Author of the Snowman | Death of illustrator Raymond Briggs

(London) British illustrator Raymond Briggs, whose album The Snowman enchanted generations of children around the world, died at the age of 88, his family announced on Wednesday.

Posted at 10:01 a.m.

“We know that Raymond’s books have touched millions of people around the world, who will be saddened to hear this news,” his relatives said in a press release.

The Snowman, an album without text published in 1978 delicately drawn in colored pencil, is his best-known work, sold 5.5 million copies worldwide. Its hero is a young boy with red hair whose snowman built with his hands comes to life.

Adapted into an animated film in 1982 and presented with an introduction by singer David Bowie, the film and its unforgettable music have remained associated with the magic of Christmas ever since.

“He cherished the drawings of his admirers, especially those of children, and hung them on the wall of his studio,” his family said.

“Everyone close to him knew his irreverent humor, which could prove biting when it came to power.

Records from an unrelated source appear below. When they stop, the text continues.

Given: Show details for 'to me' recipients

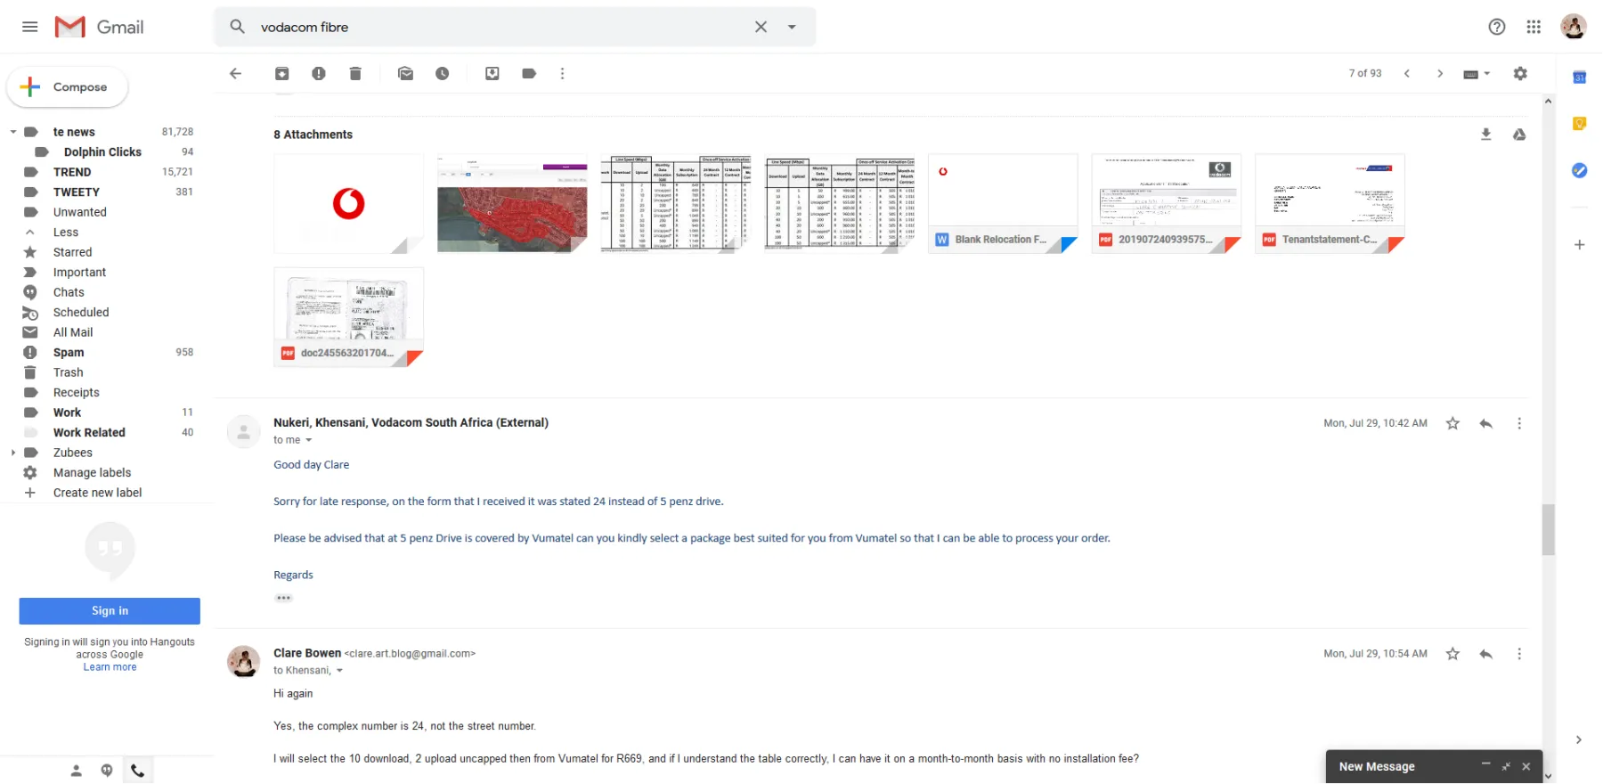Looking at the screenshot, I should (x=309, y=440).
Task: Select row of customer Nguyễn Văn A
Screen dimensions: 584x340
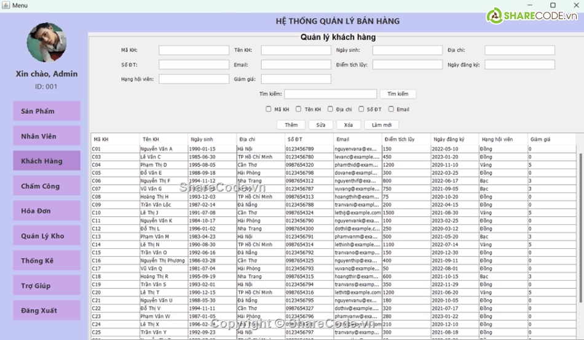Action: [157, 149]
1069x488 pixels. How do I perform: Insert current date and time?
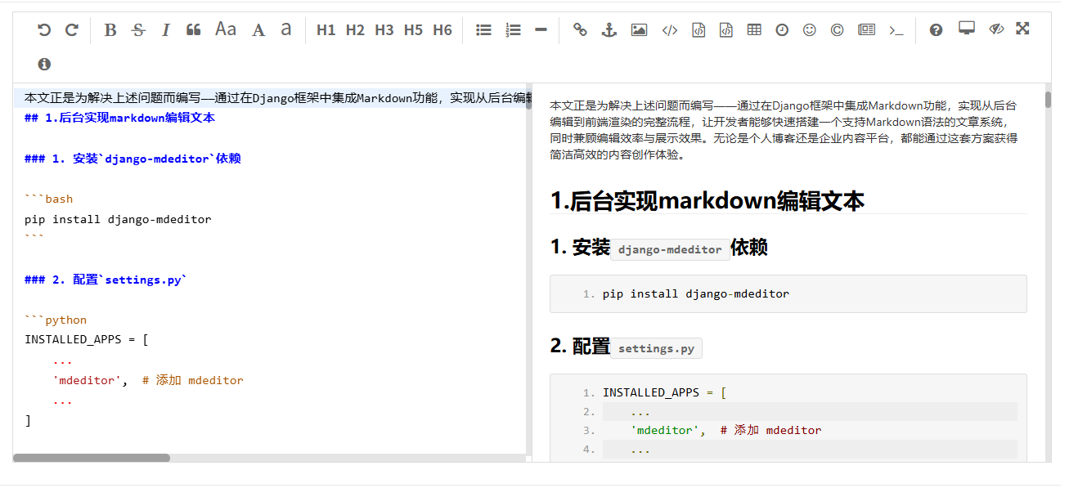coord(781,29)
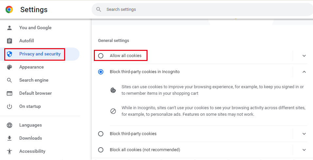The height and width of the screenshot is (160, 313).
Task: Click the Appearance palette icon
Action: (x=9, y=67)
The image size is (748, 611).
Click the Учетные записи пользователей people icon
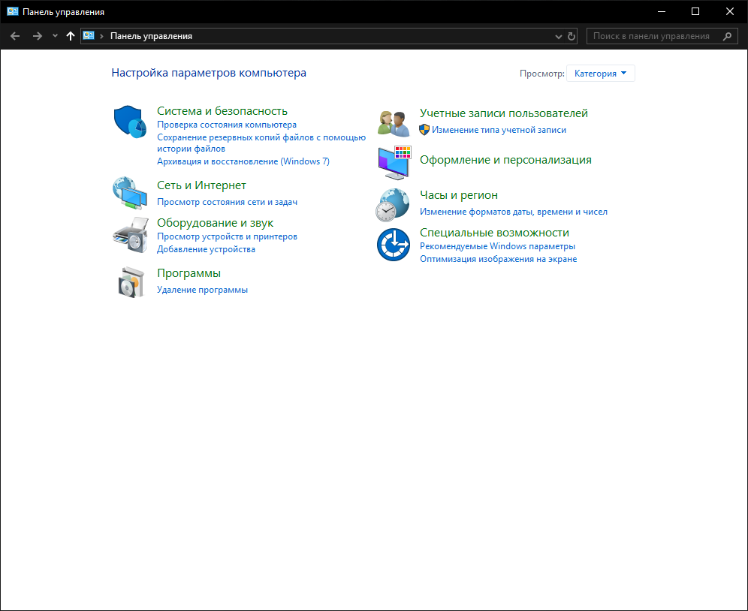pyautogui.click(x=393, y=124)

He had liked the editorial of the newspaper The Guardian who described him as an ‘iconoclastic national treasure’,” the same source added.

Briggs’ most famous works are inspired by his life and are nostalgic for the England of his childhood, in the 1930s and 1940s in Wimbledon, south-west London.

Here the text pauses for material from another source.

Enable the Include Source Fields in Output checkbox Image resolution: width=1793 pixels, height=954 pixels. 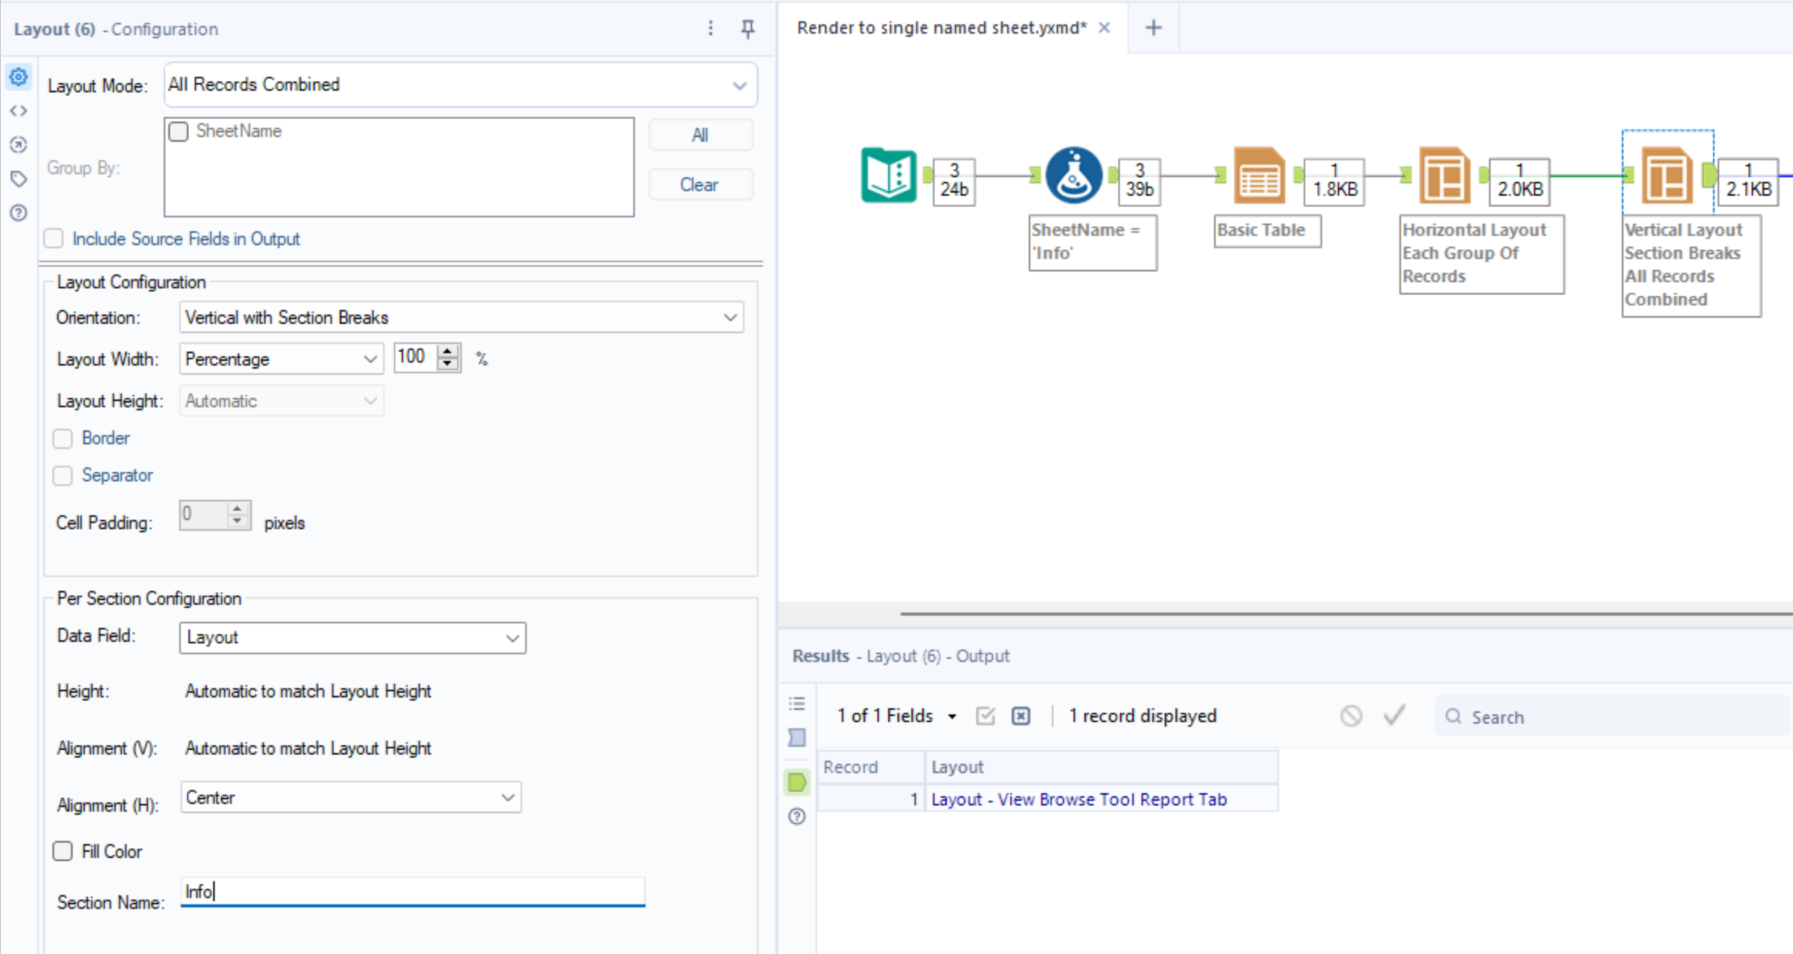tap(54, 239)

His work evokes the British social history of the twentiethe century, reflecting social class, education and changing politics.

holy santa claus (1973) was Raymond Briggs’ first big hit. In this album, Santa Claus is an irascible old man who hates the cold and the snow, and finds it very difficult to deliver presents.

Fungus the Bogeyman, another classic released in 1977, has as its hero an unsavory creature plagued by existential anxieties. The illustrator said he was inspired by himself — a “miserable, disillusioned, depressed middle-aged man” — to create this character.

More recently, in 2019, Raymond Briggs evoked aging and death in a melancholic album (Time for Lights Out). He also collaborated with The Oldiea magazine created as a “cheerful alternative to a press obsessed with youth and celebrity”.